Goal of the exercise: Once you find the line with "363x112 pixels." in the listing below, set down exactly every line from it through the line with "This screenshot has width=1106, height=847.", but no pictures.

Records provided:
+ + + +
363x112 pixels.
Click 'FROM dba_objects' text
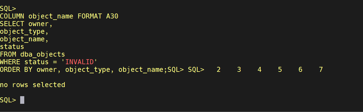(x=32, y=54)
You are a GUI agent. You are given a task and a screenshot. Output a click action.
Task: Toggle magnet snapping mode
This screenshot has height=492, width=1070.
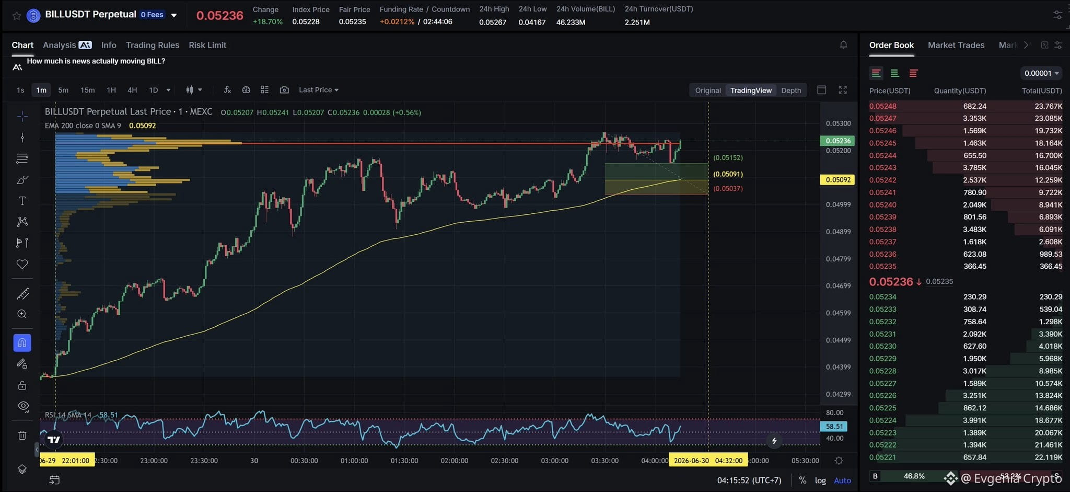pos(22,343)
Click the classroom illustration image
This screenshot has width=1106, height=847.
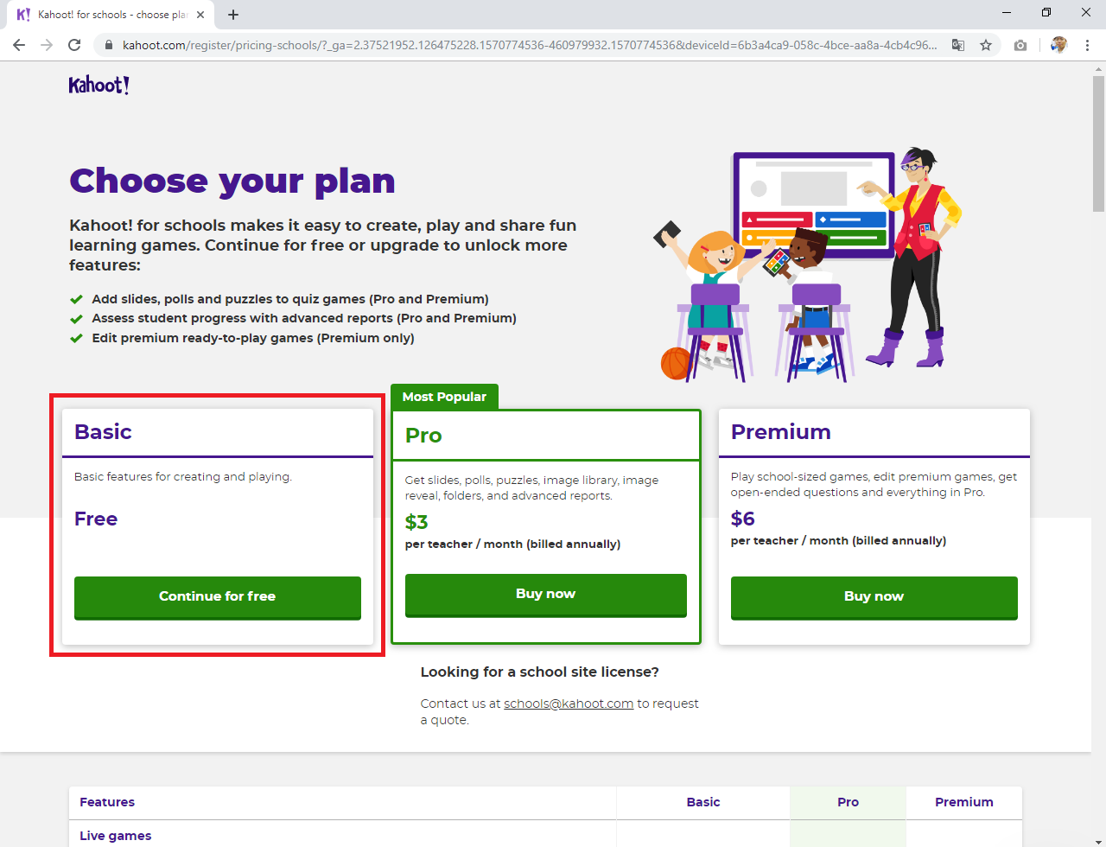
+ + + +
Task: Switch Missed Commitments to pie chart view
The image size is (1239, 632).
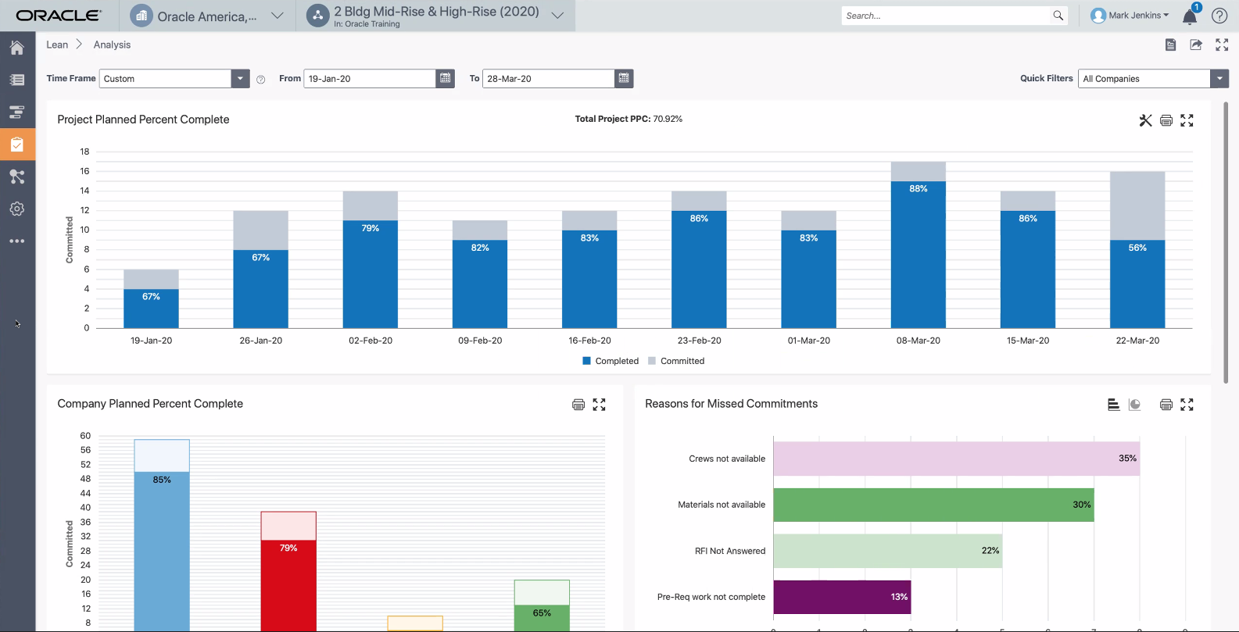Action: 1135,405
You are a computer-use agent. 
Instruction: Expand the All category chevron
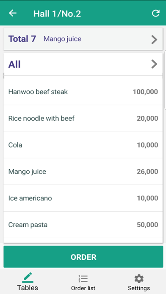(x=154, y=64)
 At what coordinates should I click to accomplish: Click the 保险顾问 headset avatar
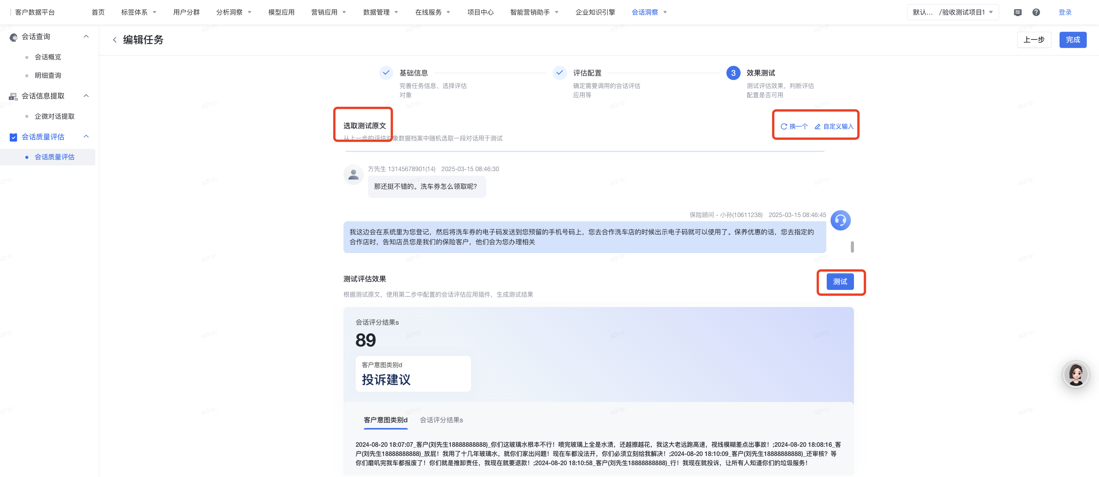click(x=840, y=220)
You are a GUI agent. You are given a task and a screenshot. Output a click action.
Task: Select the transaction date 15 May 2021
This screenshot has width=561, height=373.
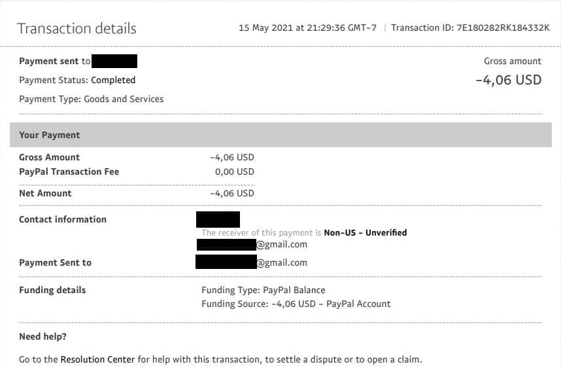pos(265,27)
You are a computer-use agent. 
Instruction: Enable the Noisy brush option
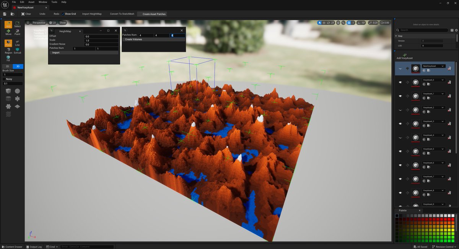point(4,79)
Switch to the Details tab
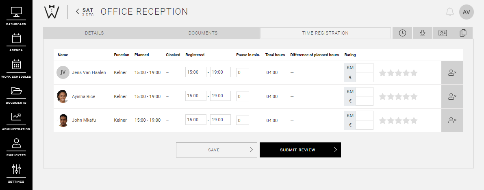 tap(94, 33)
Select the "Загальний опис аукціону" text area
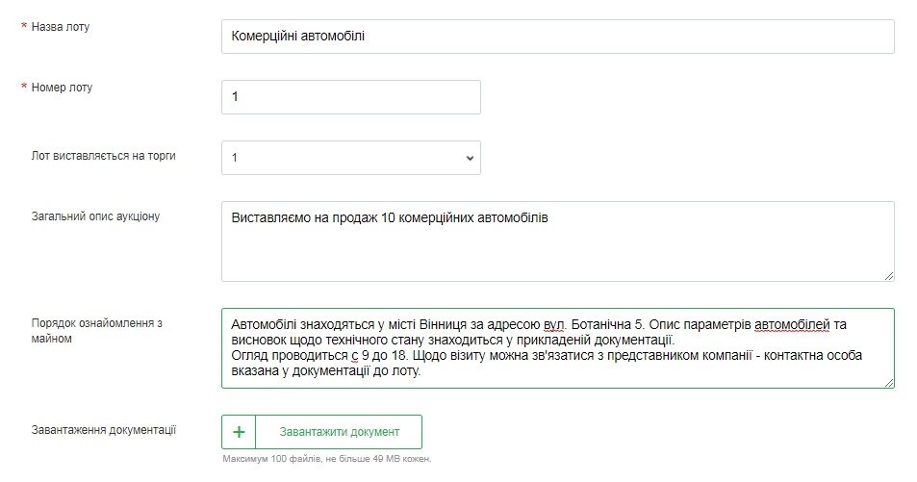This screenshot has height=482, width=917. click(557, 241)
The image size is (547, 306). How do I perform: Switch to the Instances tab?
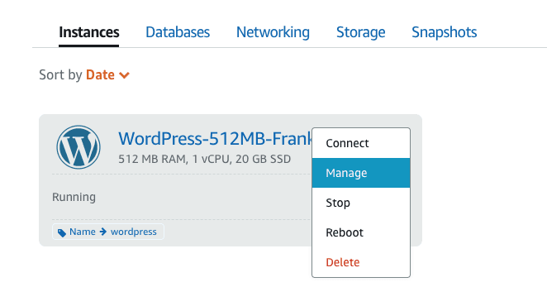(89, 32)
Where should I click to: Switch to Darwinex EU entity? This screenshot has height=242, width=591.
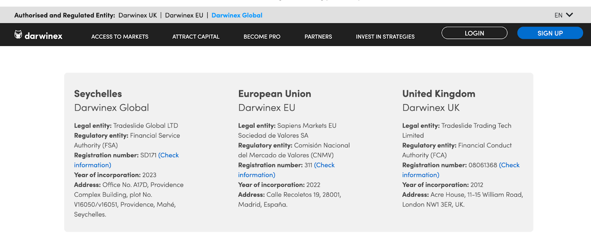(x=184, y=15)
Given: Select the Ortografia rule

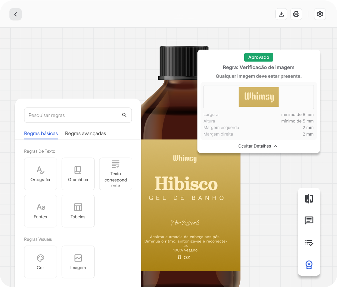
+ + + +
Task response:
363x112 pixels.
Click 'FROM dba_objects' text
(x=32, y=54)
You are a GUI agent. You are given a task and a screenshot. Output a click action.
Task: Toggle magnet snapping mode
This screenshot has height=492, width=1070.
pos(22,343)
Click the classroom illustration image
This screenshot has width=1106, height=847.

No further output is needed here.